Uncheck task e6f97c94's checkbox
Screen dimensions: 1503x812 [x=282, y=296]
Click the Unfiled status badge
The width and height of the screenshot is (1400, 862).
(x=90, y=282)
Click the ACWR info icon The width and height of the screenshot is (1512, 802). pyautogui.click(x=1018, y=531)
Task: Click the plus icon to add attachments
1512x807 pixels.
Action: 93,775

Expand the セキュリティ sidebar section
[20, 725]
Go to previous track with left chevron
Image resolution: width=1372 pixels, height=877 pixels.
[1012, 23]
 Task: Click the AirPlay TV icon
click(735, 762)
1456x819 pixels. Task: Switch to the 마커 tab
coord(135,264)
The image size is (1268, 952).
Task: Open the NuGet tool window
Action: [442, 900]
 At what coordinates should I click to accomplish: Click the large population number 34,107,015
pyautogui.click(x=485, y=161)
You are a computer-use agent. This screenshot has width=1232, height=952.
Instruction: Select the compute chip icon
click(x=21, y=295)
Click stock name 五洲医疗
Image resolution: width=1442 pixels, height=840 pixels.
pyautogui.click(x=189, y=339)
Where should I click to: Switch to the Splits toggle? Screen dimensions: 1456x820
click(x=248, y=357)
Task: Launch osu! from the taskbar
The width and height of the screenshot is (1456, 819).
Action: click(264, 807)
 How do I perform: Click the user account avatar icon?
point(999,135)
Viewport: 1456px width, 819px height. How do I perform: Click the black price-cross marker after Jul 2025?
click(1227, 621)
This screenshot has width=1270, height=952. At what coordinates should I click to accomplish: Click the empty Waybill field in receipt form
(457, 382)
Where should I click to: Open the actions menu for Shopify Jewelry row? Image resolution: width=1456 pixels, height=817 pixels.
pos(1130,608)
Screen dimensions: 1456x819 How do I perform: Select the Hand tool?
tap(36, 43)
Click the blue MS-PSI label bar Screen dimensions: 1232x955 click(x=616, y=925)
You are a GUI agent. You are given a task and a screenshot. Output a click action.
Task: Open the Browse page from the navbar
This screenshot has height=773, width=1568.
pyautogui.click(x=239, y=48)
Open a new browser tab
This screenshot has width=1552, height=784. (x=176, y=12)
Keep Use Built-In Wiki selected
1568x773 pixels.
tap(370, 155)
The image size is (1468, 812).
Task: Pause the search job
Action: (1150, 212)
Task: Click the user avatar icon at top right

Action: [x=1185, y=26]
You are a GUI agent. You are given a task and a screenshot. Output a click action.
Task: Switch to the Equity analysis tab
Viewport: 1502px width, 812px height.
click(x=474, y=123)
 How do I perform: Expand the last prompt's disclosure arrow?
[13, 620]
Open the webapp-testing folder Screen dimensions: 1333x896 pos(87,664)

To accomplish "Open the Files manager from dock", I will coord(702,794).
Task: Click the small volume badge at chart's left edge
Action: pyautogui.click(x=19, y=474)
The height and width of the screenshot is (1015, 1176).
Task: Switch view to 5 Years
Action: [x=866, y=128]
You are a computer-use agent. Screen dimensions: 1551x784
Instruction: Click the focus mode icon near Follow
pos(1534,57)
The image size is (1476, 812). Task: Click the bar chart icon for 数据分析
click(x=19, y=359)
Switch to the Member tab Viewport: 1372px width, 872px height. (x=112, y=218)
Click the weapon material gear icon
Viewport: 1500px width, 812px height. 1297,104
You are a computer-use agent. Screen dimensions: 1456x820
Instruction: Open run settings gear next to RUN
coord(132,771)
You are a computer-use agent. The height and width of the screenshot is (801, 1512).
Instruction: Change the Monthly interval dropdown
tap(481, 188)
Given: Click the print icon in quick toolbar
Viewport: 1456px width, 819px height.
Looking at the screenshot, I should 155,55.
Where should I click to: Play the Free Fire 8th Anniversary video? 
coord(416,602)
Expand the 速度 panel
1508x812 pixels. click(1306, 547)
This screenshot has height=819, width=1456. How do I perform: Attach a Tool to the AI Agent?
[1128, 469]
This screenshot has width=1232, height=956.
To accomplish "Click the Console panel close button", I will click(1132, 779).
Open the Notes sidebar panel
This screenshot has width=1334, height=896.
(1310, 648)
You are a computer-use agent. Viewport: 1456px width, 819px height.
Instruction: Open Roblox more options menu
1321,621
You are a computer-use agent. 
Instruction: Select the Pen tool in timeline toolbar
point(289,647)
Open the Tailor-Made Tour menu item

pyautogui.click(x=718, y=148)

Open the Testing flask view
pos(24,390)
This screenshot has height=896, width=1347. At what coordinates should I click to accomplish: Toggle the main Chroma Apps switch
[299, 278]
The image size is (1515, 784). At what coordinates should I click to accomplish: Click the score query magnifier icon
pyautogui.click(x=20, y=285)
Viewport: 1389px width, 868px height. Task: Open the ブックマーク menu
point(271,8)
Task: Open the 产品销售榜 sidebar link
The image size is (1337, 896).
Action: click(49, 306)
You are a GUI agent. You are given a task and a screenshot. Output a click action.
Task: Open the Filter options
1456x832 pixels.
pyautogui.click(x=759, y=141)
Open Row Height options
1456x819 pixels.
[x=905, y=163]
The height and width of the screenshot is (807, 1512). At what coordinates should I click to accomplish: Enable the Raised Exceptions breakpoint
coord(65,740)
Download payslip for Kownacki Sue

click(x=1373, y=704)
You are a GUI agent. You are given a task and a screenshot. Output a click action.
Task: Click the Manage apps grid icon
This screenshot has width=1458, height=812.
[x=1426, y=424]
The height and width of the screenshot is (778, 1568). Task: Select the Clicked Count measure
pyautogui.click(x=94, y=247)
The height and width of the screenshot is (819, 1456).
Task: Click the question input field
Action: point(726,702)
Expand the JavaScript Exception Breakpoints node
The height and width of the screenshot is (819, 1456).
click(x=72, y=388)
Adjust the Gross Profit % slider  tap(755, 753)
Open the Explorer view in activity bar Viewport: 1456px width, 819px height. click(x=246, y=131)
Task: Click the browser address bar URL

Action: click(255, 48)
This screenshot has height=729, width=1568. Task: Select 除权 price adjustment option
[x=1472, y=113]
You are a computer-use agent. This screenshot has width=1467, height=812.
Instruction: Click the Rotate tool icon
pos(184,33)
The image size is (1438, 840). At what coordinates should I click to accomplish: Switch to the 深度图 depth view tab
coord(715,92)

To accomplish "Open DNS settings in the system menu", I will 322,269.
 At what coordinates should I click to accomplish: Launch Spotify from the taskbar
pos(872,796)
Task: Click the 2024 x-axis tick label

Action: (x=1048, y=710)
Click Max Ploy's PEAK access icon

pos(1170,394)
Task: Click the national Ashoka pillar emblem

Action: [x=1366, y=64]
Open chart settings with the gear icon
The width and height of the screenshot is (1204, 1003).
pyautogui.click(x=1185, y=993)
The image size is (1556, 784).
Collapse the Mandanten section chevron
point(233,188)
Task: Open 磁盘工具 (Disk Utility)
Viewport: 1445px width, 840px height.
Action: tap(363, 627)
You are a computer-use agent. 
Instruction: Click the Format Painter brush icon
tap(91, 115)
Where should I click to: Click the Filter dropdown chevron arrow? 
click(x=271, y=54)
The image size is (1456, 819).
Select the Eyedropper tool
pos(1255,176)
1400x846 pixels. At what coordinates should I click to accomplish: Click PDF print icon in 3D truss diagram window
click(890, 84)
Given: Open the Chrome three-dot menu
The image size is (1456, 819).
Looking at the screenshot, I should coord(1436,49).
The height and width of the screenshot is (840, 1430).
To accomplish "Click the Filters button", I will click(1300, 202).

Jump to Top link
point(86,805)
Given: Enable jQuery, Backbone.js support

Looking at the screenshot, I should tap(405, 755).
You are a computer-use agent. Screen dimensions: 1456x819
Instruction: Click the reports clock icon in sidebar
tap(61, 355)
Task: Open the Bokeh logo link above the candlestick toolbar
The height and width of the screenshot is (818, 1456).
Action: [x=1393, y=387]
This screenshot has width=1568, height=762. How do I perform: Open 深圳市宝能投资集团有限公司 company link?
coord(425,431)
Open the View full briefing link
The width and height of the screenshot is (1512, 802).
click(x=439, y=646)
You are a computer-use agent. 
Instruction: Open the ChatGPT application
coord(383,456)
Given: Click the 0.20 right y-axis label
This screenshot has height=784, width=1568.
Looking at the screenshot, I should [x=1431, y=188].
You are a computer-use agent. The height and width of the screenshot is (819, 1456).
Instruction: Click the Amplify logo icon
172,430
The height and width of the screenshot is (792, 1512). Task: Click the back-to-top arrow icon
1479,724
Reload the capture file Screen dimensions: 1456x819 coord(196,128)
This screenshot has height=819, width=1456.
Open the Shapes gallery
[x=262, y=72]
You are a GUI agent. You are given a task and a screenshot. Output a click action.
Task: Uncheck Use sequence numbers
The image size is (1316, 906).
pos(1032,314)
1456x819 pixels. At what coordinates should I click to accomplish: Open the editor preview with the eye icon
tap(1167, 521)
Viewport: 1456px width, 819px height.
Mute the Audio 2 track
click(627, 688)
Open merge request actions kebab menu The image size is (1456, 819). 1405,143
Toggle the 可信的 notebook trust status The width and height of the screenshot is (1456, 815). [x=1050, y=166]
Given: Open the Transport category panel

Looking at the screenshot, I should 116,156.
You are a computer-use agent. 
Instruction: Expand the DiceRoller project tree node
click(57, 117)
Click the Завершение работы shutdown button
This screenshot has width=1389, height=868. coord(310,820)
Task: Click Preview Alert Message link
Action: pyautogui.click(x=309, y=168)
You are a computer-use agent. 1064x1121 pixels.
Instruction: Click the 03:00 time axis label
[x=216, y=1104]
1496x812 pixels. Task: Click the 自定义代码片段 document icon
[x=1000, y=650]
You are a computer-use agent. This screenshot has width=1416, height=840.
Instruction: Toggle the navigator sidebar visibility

────────

Lines containing the word "status" must all be returned from the material above.

_Exercise answer_
Click the Unfiled status badge
Toggle the 可信的 notebook trust status The width and height of the screenshot is (1456, 815). [x=1050, y=166]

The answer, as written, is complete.